BEGIN DATA SECTION
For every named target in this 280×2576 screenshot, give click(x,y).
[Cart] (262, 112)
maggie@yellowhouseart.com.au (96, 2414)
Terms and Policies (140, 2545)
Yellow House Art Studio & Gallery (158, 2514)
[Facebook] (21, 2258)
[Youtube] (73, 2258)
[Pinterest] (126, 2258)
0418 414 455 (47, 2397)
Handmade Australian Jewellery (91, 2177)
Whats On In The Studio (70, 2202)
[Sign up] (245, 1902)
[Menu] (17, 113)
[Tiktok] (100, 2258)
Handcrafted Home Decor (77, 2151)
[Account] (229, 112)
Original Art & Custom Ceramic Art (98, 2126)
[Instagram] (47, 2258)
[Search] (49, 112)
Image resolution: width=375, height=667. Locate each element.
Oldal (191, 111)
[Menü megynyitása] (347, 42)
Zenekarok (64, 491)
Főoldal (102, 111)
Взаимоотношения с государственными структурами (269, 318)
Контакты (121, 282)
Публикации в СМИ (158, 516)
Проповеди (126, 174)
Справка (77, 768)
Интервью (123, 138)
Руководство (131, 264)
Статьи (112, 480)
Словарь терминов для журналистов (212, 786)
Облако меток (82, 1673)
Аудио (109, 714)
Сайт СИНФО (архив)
END DATA SECTION
• **YOUR TASK**
Starting with the line that contains "Справка (77, 768)", return each line through the last one of the data above, exactly as written and nothing more.

• **FINAL ANSWER**
Справка (77, 768)
Интервью (123, 138)
Руководство (131, 264)
Статьи (112, 480)
Словарь терминов для журналистов (212, 786)
Облако меток (82, 1673)
Аудио (109, 714)
Сайт СИНФО (архив)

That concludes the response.